Non-Stationary Delayed Bandits with Intermediate Observations
Claire Vernade - DeepMind (UK)
We consider the problem of learning with delayed bandit feedback, meaning by trial and error, in changing environments. This problem is ubiquitous in many online recommender systems that aim at showing content, which is ultimately evaluated by long-term metrics like a purchase, or a watching time. Mitigating the effects of delays in stationary environments is well-understood, but the problem becomes much more challenging when the environment changes. In fact, if the timescale of the change is comparable to the delay, it is impossible to learn about the environment, since the available observations are already obsolete. However, the arising issues can be addressed if relevant intermediate signals are available without delay, such that given those signals, the long-term behavior of the system is stationary. To model this situation, we introduce the problem of stochastic, non-stationary and delayed bandits with intermediate observations. We develop a computationally efficient algorithm based on UCRL, and prove sublinear regret guarantees for its performance.

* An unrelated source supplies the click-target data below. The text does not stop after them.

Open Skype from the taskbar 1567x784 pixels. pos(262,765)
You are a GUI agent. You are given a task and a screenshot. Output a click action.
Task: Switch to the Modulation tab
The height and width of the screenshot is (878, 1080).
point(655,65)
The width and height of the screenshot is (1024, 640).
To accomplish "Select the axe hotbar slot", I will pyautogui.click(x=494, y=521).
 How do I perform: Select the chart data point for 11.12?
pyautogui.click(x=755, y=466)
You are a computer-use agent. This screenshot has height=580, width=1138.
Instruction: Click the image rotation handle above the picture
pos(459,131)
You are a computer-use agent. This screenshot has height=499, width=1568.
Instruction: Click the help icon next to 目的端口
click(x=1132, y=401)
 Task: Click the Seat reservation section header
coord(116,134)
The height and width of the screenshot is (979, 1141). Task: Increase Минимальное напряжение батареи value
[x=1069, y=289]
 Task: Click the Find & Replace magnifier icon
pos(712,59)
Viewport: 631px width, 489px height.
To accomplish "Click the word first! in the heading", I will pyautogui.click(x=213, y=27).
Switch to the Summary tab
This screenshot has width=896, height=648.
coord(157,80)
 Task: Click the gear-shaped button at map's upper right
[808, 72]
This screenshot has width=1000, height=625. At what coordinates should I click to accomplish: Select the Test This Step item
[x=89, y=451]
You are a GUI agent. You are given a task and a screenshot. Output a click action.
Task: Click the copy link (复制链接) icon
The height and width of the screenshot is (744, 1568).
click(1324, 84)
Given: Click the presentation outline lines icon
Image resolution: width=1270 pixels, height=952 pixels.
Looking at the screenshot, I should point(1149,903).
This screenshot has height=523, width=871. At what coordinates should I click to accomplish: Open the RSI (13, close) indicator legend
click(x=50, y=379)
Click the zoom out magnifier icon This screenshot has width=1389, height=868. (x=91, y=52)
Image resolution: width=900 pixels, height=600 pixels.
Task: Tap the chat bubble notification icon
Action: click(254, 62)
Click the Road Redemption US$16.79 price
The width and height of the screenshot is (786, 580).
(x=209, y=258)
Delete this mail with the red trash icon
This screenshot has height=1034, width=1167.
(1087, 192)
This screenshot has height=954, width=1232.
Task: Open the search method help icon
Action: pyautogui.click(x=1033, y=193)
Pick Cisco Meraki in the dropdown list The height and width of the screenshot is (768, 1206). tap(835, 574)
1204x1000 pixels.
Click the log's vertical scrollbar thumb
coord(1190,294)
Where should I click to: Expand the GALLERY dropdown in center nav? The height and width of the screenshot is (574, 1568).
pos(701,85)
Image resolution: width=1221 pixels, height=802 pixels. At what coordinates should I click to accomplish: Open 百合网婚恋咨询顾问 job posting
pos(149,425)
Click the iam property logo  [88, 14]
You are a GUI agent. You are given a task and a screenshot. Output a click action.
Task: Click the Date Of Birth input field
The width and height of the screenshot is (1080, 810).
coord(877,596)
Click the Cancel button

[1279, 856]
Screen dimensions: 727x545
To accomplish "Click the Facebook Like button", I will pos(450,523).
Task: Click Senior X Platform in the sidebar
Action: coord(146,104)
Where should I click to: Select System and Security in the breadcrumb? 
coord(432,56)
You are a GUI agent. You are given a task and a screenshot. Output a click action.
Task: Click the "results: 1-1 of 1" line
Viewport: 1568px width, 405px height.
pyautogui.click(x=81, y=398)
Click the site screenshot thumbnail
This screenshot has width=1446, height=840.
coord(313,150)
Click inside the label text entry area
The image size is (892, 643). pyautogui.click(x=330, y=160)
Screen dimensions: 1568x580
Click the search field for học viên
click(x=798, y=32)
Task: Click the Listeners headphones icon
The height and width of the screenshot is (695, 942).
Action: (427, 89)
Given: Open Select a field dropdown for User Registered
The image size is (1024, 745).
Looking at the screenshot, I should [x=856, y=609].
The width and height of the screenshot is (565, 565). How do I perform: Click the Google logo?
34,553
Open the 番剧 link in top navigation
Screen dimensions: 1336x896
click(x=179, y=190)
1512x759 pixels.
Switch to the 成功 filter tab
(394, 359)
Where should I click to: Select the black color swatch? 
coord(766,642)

Claire is a Research Scientist at DeepMind in London UK. She received her PhD from Telecom ParisTech in October 2017, under the guidance of Prof. Olivier Cappé. From January 2018-October 2018, she worked part-time as an Applied Scientist at Amazon in Berlin, while doing a post-doc with Alexandra Carpentier at the University of Magdeburg in Germany. Her research is on sequential decision making. It mostly spans bandit problems, but Claire's interest also extends to Reinforcement Learning and Learning Theory. While keeping in mind concrete problems -- often inspired by interactions with product teams -- she focuses on theoretical approaches, aiming for provably optimal algorithms. She recently received an Outstanding Paper Award at ICLR for a joint work on a game-theoretic approach to PCA.
2021-10-18 at 3:00 pm